Assignment:
Whenever a line of the material contains the string "agent", it should be copied.

● ● ● ●

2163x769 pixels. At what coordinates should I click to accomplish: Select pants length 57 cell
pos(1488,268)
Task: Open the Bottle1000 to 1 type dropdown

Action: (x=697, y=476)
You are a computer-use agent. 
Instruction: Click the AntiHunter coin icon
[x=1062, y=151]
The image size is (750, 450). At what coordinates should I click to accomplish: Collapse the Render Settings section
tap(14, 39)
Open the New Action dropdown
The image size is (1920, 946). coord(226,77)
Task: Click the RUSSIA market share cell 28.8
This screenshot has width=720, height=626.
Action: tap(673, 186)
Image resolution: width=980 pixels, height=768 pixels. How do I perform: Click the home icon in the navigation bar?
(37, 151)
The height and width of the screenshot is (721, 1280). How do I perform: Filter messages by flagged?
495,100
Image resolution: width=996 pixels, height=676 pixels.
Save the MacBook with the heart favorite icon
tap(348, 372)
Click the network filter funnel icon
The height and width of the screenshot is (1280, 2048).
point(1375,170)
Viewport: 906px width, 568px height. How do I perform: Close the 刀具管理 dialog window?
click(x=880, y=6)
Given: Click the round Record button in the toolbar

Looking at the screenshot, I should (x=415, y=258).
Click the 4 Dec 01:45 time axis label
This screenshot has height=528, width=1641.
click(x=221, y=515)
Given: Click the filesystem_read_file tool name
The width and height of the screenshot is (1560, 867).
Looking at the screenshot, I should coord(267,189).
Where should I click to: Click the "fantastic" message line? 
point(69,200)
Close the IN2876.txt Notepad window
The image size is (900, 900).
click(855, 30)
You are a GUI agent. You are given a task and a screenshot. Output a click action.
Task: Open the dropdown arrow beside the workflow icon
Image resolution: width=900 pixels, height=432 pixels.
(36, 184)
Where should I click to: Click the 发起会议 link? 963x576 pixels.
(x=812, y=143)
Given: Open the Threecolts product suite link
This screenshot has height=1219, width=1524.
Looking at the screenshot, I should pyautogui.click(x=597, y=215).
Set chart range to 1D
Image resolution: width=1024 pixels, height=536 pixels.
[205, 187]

● ● ● ●

Answer box:
You are a computer-use agent. 
You are a GUI agent. You are given a task and a screenshot. Output a click action.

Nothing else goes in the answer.